Before running the script, ensure all required dependencies are installed. To do this, run the following command to install the necessary packages from the `requirements.txt` file:

pip install -r requirements.txt

### 2. Create a postgres database
Create a PostgreSQL database to store structured data, such as complex tables with merged cells, ensuring proper handling of such data from any PDF.

Note that this will be managed using the SQL_Agent file, which will interact with and process the data. Keep this in mind for later steps.

If you're working with a very simple PDF that doesn't contain complex tables or feel this step is unnecessary, you can comment out this part in File_service file.

### 3. Modify the .env File
replace data in .env file with your own credentials

### Uploading a Book
To upload any book to Chroma, follow these steps:

Ensure the File_Service file is correctly set up and the necessary dependencies are installed.

In the File_Service file,

Provide the file_path of the PDF file you want to upload. This path should point to the location of the PDF on your system.

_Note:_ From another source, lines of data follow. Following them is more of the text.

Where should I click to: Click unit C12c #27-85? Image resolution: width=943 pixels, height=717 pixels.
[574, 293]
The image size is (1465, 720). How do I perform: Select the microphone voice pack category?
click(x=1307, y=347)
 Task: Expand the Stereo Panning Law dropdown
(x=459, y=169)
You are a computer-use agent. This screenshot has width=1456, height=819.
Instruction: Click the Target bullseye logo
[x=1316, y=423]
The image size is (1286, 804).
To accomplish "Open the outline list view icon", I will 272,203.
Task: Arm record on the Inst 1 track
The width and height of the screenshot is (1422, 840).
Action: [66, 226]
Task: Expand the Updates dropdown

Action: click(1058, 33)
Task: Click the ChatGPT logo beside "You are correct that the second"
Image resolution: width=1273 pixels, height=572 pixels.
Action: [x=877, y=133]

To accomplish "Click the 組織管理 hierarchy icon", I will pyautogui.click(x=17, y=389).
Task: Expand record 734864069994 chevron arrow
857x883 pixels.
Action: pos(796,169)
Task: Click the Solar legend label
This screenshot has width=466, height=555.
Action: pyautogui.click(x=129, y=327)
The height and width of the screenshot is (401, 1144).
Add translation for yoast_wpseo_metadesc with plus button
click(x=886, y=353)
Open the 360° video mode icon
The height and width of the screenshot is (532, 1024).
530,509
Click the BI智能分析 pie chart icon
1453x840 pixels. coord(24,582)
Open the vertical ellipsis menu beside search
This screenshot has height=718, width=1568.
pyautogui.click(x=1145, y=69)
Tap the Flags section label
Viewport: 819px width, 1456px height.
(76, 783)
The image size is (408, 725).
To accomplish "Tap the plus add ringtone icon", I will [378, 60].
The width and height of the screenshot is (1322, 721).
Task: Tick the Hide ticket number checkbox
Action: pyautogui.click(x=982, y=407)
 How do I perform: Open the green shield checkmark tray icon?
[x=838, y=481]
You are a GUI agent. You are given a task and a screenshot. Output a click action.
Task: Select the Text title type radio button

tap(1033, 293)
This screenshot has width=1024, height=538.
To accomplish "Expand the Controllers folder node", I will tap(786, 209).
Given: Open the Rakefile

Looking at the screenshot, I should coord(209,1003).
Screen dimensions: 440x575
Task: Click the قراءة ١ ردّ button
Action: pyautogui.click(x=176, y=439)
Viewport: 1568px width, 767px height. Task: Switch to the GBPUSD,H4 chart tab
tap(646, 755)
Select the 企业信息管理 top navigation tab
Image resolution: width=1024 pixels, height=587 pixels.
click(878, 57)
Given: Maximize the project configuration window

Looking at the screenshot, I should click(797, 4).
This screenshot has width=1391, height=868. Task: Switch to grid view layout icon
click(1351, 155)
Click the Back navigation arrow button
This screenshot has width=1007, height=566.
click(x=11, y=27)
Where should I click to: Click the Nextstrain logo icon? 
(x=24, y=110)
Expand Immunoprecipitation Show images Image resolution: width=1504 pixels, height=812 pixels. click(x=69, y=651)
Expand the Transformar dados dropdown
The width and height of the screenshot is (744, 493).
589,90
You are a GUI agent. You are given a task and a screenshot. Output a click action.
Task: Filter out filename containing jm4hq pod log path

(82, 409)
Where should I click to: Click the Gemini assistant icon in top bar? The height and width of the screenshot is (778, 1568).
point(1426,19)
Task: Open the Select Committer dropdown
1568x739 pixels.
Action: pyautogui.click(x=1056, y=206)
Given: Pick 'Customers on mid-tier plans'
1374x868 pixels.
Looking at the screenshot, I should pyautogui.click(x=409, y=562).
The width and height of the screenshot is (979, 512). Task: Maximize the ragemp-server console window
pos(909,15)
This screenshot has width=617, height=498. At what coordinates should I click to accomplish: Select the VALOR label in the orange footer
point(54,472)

uncomment the following two lines to upload a PDF file:
chatbot = AiCompanyFileService()
response = asyncio.run(chatbot.document_uploading(file_path))
print(response)

Run the script, and the book will be processed, its content split into chunks, and embeddings will be stored in Chroma.

### Deleting Files
uncomment the following two lines to delete a PDF file:
response = chatbot.delete_pdf_for_company(file_path)
print(response)

Run the script, and the specified file will be deleted from both Chroma and the PostgreSQL database

### Running the Main Agent with Tools for Extracting Topics and Generating Questions
To extract the main topics and generate questions from a PDF, follow these steps:

Ensure the necessary files are set up and dependencies are installed.

Run the Tools file to activate the main agent, which will handle the topic extraction and question generation

The main agent will process the PDF, extract key topics, and generate relevant questions based on the content of the book.

## Approaches to Interact with Structured Data in the Future

Handling structured data such as complex tables and merged cells in PDFs requires special attention to ensure that the data is properly parsed, stored, and made accessible for future tasks. By organizing and processing this data separately at the beginning, we can ensure its integrity and usability across different stages of document analysis and processing.

The **SQL_Agent** file provides a simple implementation of how we can interact with structured data. This agent currently handles the parsing of structured data from PDFs, stores it in a PostgreSQL database, and can be easily adjusted to extend its functionality for future use cases.

By continuing to evolve this SQL_Agent, we can ensure that structured data is not only accurately captured but also maximized in its utility for multiple tasks such as topic extraction, question generation, and further analysis. This approach will play a crucial role in unlocking the full potential of document data processing in future applications.